Aristides describes the plain of Smyrna as won from the sea, but not in the same way as some plains (e.g., those of Ephesus and Miletus) were won, viz., by silting up. Probably geologists would confirm his statement that the sea once extended much farther to the East. But when he wrote the change had not taken place in recent time; and little change has taken place between the first century and the twentieth. But in two respects there has been change. The coast in front of the city has advanced, the city has encroached a good deal on the sea, and the inner harbour has been entirely filled up. But in the southeastern corner of the gulf, near the mouth of the Meles, the sea has encroached on the land. The steady action of the west wind through many months of every year drives the sea on that corner and washes away the coast slowly but steadily. But the rivulets which flow into the eastern end of the gulf are all mountain streamlets, which carry little silt, but wash down gravel and pebbles into the plain, and are dry or almost dry in the hot season. The Meles alone flows with a full and unvarying current, but its course is very short.

Figure 21

Figure 21: The twin goddesses Nemesis of Smyrna

Under the Roman government Smyrna enjoyed the eventless existence of a city which suffered few disasters and had an almost unbroken career of prosperity. From the sixth century onwards it was the only important harbour for inland caravan trade on the west coast of Asia Minor; and its importance in comparison with other cities of the coast necessarily increased as time passed. In the centuries that followed the lot of every city in Asia Minor was an unhappy one; and Smyrna suffered with the rest. But it was the last to suffer from the eastern raids; and it was generally the ally of western powers in that time, as once it had been the ally of Rome. The circumstances of sea and land gave it lasting vitality. Frequent earthquakes have devastated it, but only seemed to give it the opportunity of restoring itself more beautifully than before. No conquest and no disaster could permanently injure it. It occupied the one indispensable situation; it was the doorkeeper of a world.

Figure 22

Figure 22: The alliance of Smyrna and Thyatira

The “alliances” of Smyrna were very numerous; and she was the only city which had formed that kind of engagement for mutual recognition of religious rites and privileges with all the rest of the Seven Cities. As a specimen of these, Figure 22 shows an “alliance” with Thyatira. The Amazon Smyrna, the mythical foundress of the ancient Aeolic city, armed with the Amazons’ weapon, the double-axe, wearing the short tunic and high boots of the huntress and warrior, holds out her right hand to greet the peaceful figure of Thyatira, who is dressed in the long tunic and mantle (peplos) of a Greek lady, and rests her raised left hand on a sceptre. Both wear the mural crown, which indicated the genius of a city. Behind the foot of Smyrna appears the prow of a ship.

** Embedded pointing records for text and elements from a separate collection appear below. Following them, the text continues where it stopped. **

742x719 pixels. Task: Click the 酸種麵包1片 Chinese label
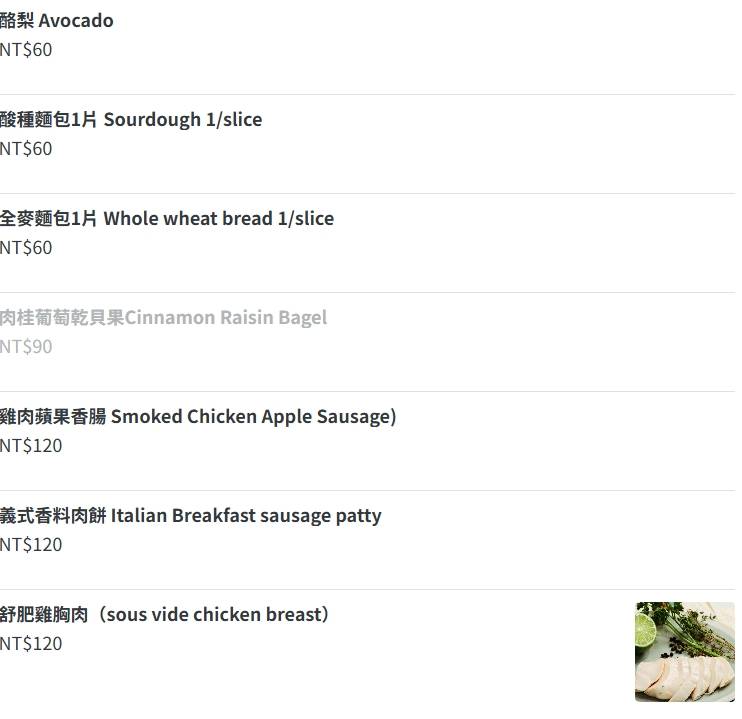point(49,120)
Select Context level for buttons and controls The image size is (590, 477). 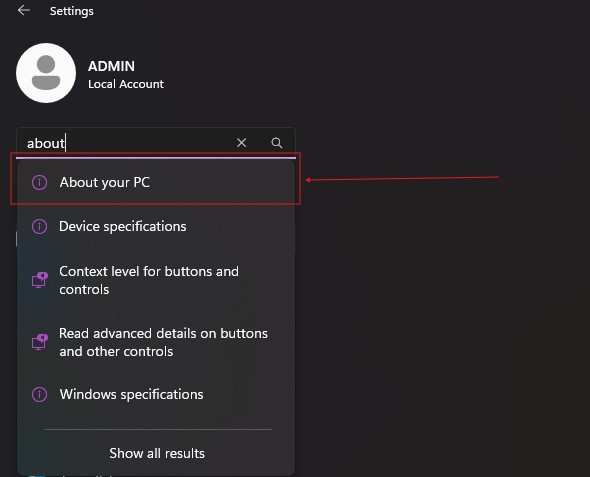[x=156, y=280]
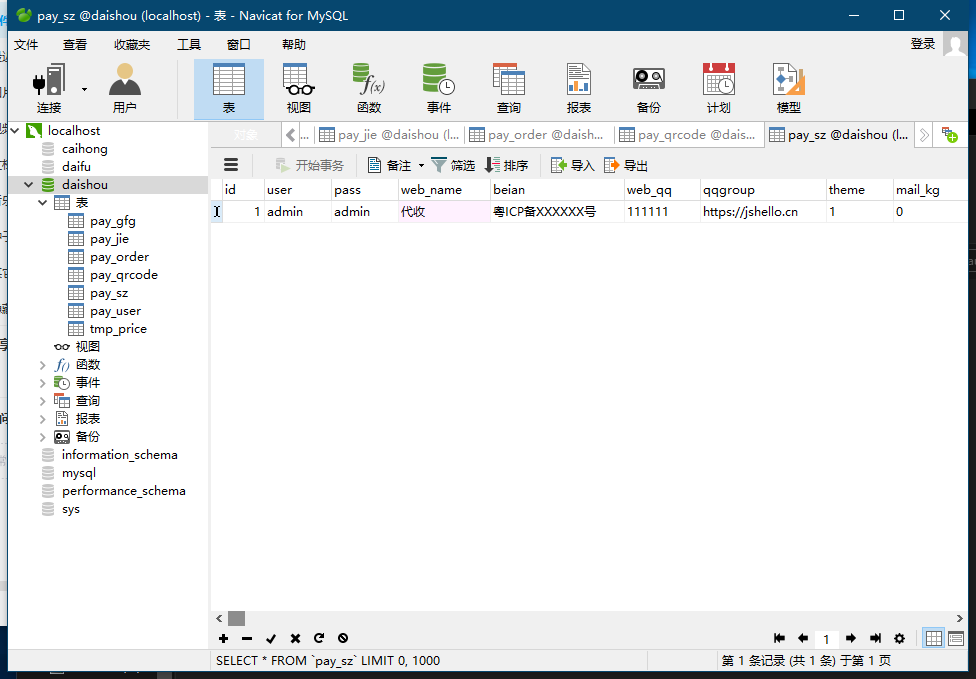Open the User (用户) management icon

(124, 88)
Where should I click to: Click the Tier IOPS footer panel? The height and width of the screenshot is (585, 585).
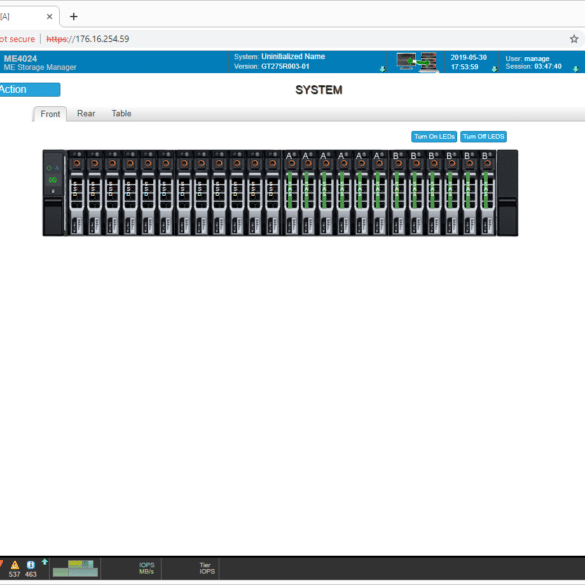click(207, 568)
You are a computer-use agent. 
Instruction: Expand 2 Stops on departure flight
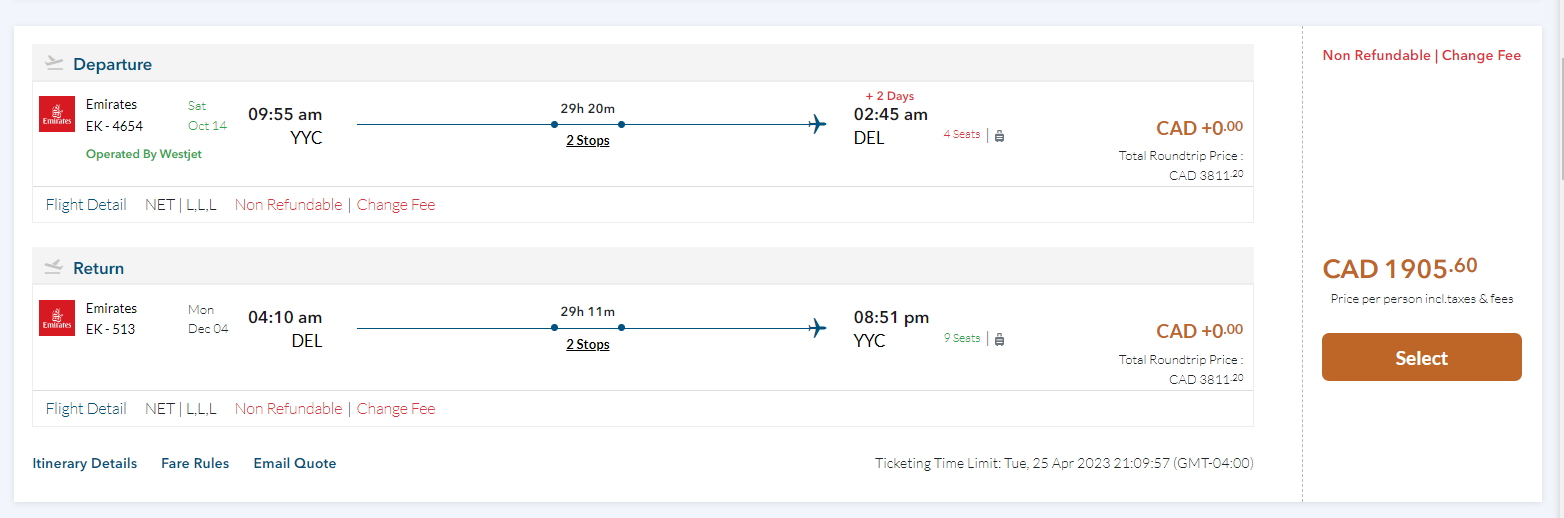point(587,141)
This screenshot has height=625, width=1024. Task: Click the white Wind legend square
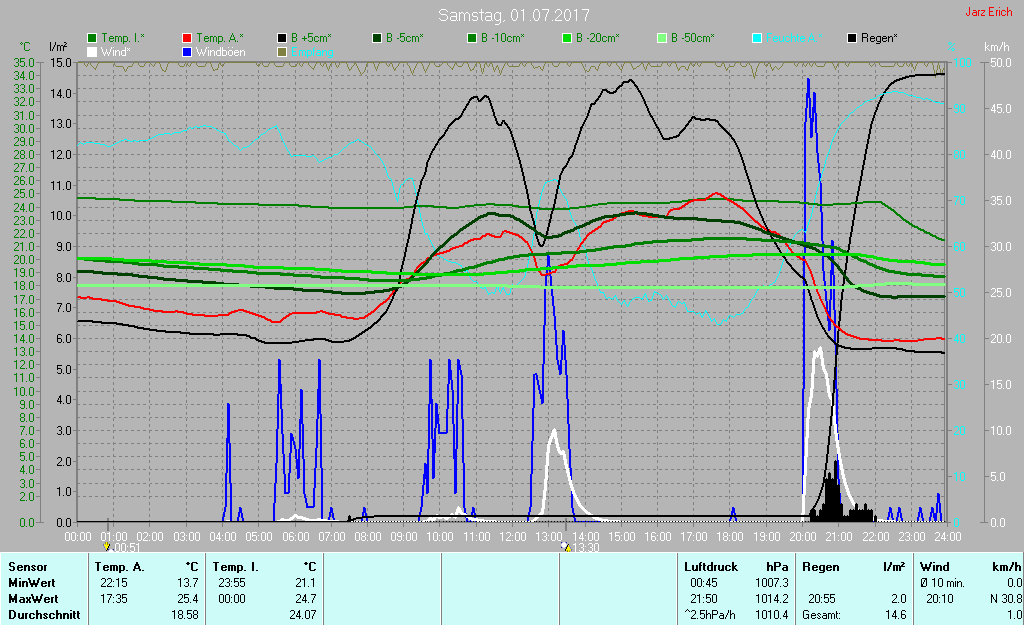tap(93, 51)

Its position saved it from conquest till all other cities of the land had long been under Turkish rule; and its commercial relations with the west made it the great stronghold of the European spirit in Asia Minor. The Knights of St. John held it during the fourteenth century. Even after Pagos was captured by the Turks, the castle on the inner harbour was a Christian stronghold till Tamerlane at last took it in 1402. Since then Smyrna has been a Turkish city; but the Christian element has always been strong and at the present time outnumbers the Mohammedan in the proportion of three to one; and the city is called by the Turks Infidel Smyrna, Giaour Ismir.

In the Byzantine ecclesiastical order, Smyrna was at an early time separated from the rest of Asia, and made independent of Ephesus (autokephalos). In the new order which takes its name from Leo VI it appears as a metropolis with six subject bishoprics on the shores of the gulf or in the lower Hermus Valley.